Tomorrow morning I will toe the start line of the Tahoe Trail 100k mountain bike race. From 7am-noonish I will be suffering it out on long, hot, dusty climbs at altitude trying to stay with some super rad fast chicks. It will be painful, I will be breathing hard, my heart rate will be pinned, there will be pain in my legs and my head will most likely not feel too great by mile 50. At some point my feet will probably hurt, there will be dirt on my water bottle I will have to consume in order to stay hydrated, sweat and dust will be in my eyes.
This time the suffering means so much more to me than any other race though. On the drive up to Tahoe yesterday I found out that my grandma (my only surviving grandparent) has a tumor in her lung and cancer in her lymph nodes. This news has been a little bit of a shock because Nana who is in her 80's is a freaking survivor/badass. It never crossed my mind that something like this would happen (although it probably should have crossed my mind,,, aging is not a nice business), I was living in ignorant bliss, not wanting to think about what might happen down the road.
So on the drive, somewhere between Lone Pine and Mammoth Lakes, as I was taking in the most beautiful light show put on by the sun and clouds over the Eastern Sierra, without cell reception and the ability to call Nana, it hit me that she is maybe the reason I have had some success racing bikes. I thought about all the traits I inherited from Nana's side of the family, like loving house shopping (even if you have NO intention to buy a house), being laid back but high strung at the same time, and fighting through tough situations/never giving up. Nana doesn't mountain bike, but when my cousin Casey described how she rode for 39 miles with her saddle rubbing her leg and never considered stopping to fix it it was evident to me that the Fitchett side of my family is where I get my ability to suffer for great periods of time (sometimes in a silly way, like not adjusting that leg warmer that cut a hole in my thigh).
Tomorrow's suffering will have much deeper importance to me than any race I've ever done.

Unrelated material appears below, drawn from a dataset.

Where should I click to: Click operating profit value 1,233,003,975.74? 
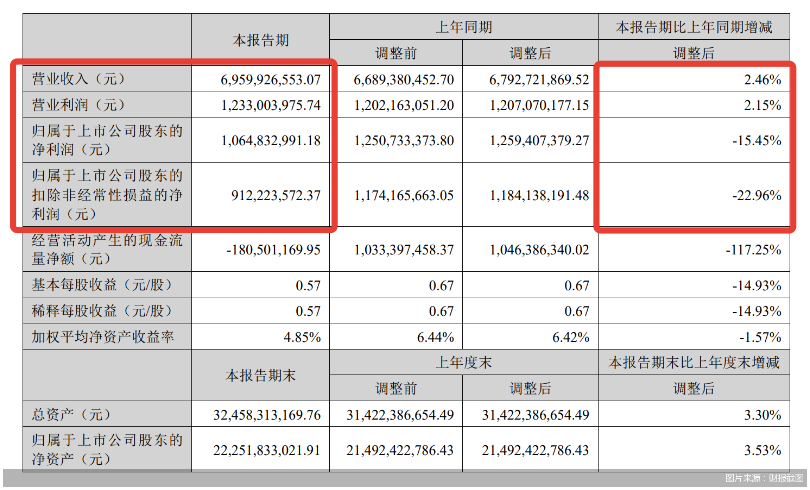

While I'm out there I'm going to be thinking about the radiation and cancer treatment Nana is going to endure. Knowing her, she will beast it out like a Fitchett, but I will be saying a thousand tiny prayers that everything goes well and that she doesn't have to endure too much discomfort. I will be thinking about Nana's life and her example she led which helped shape me into the human I am today. And I will be hoping that by giving it my all I am making her proud.
I love you Nana, this one is for you.